=== Source extract ===
● ● ● ● ● ● ●
And yet, here we are. Powered by huge sums of speculative capital and a new generation of hustlers, Bitcoin Libertarianism is already a political force with reach into several big city mayoral offices (NY and Miami for starters) and at least one wannabe third-party presidential candidate. It’s seductive enough that other wierdo billionaires are using its language to launder their past foibles (I see you, Unfinished Live) and some well-intentioned people are trying to co-opt its energy (see The Blockchain Socialist or Nathan Schneider’s collaboration with Vitaly Buterin). Those of us who seek a more multicultural social democracy ignore it at our peril.
Odds and Ends
—Speaking of Unfinished Live, none of the problems I wrote about last year have been resolved. But big-foots gotta big-foot, right? They’re got a great array of speakers again this year, making it the sort of event the whole tech-politics-media-democracy needs to show up at because, well, so many peers are there. One thing I am curious about is how many speakers at this year’s Unfinished are getting paid for their time. Two people told me they are getting between $1000-$2000. While I’m all for putting the money of billionaires in the pockets of the sort of speakers Unfinished is highlighting, I do hope they disclose the relationship. From what I understand, nothing in the speaker agreement prevents them from doing so.
● ● ● ● ● ● ●
=== Entries provided ===
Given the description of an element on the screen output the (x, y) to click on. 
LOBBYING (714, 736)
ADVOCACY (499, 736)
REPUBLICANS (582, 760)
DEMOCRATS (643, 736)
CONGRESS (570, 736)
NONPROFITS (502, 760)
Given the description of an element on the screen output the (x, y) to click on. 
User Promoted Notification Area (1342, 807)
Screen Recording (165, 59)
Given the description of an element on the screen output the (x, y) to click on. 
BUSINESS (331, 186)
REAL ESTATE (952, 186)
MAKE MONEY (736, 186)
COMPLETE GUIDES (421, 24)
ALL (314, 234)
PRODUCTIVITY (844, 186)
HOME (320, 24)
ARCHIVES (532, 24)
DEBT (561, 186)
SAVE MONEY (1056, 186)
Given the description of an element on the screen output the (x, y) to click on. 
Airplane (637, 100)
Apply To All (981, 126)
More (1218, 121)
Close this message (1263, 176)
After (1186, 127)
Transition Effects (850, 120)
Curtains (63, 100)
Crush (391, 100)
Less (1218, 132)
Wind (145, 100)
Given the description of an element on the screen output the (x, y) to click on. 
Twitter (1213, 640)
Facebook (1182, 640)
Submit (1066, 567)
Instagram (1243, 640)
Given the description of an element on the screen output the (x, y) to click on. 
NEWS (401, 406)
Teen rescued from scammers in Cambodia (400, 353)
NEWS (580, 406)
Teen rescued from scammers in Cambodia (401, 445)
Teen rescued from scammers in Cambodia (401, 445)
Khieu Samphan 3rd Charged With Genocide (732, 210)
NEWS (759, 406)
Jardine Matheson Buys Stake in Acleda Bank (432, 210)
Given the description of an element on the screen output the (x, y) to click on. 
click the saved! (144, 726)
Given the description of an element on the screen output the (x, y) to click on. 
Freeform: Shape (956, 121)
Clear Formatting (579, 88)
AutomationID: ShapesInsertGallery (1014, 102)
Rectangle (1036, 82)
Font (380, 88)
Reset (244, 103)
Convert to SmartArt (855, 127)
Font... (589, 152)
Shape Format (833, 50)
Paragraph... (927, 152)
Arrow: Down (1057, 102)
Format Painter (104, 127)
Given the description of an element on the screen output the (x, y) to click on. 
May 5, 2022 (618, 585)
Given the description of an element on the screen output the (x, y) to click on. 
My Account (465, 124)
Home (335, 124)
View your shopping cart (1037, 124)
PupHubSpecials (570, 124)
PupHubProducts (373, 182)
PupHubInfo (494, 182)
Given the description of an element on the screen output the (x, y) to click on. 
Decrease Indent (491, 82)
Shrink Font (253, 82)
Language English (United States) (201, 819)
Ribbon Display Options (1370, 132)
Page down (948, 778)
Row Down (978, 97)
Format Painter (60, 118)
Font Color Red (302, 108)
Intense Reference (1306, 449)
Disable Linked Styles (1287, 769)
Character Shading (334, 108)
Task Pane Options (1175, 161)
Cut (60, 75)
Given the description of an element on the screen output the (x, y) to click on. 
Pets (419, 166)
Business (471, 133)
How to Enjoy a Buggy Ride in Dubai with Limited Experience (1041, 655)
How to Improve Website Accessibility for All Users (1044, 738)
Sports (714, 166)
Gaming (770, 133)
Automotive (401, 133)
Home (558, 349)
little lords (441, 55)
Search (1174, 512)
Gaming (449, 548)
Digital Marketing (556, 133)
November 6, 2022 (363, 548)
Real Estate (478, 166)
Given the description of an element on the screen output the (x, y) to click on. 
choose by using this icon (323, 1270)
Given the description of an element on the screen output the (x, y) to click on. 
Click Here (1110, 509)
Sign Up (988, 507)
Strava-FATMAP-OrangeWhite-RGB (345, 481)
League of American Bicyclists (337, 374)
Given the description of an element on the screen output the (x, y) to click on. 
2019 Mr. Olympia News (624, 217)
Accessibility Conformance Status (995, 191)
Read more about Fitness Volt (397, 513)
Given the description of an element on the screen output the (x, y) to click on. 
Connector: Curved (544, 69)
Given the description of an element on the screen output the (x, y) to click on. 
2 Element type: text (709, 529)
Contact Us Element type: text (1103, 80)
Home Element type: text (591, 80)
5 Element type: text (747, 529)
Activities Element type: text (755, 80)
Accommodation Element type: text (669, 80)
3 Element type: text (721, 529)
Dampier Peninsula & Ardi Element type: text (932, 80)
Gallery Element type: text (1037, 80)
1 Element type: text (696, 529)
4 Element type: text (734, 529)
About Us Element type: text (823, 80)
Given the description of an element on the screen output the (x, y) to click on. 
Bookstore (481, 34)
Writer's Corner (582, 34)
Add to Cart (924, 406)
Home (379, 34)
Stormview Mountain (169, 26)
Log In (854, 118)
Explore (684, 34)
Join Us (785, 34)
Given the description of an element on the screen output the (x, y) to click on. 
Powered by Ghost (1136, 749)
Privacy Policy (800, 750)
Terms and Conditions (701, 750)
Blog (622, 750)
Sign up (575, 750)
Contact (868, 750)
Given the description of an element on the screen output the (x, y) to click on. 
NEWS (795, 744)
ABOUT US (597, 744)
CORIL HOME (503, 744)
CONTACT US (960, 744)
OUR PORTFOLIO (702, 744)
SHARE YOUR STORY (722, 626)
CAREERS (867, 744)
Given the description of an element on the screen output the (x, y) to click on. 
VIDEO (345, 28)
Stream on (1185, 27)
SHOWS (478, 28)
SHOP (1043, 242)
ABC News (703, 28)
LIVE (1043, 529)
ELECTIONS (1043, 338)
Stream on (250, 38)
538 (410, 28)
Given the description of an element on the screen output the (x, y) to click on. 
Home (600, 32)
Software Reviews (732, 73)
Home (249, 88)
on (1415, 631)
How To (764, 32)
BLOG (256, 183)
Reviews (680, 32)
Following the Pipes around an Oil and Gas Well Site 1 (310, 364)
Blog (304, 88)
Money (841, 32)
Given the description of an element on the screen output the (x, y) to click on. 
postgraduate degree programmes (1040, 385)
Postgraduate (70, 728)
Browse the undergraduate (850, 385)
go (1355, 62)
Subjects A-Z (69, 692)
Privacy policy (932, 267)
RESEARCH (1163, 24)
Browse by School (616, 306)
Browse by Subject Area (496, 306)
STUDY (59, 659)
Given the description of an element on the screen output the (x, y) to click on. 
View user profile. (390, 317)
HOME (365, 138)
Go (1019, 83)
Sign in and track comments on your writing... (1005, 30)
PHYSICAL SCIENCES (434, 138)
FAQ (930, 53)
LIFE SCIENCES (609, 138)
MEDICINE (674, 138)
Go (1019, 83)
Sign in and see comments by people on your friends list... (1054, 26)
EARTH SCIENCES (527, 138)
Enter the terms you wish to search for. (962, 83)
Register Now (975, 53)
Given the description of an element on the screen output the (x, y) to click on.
● ● ● ● ● ● ●
=== What the task asks ===
Reproduce the passage on Bitcoin Libertarianism word for word, starting with "Odds and Ends" and going on through "from doing so.". The entries are material separate from the passage on Bitcoin Libertarianism.

=== Answer for this exercise ===
Odds and Ends
—Speaking of Unfinished Live, none of the problems I wrote about last year have been resolved. But big-foots gotta big-foot, right? They’re got a great array of speakers again this year, making it the sort of event the whole tech-politics-media-democracy needs to show up at because, well, so many peers are there. One thing I am curious about is how many speakers at this year’s Unfinished are getting paid for their time. Two people told me they are getting between $1000-$2000. While I’m all for putting the money of billionaires in the pockets of the sort of speakers Unfinished is highlighting, I do hope they disclose the relationship. From what I understand, nothing in the speaker agreement prevents them from doing so.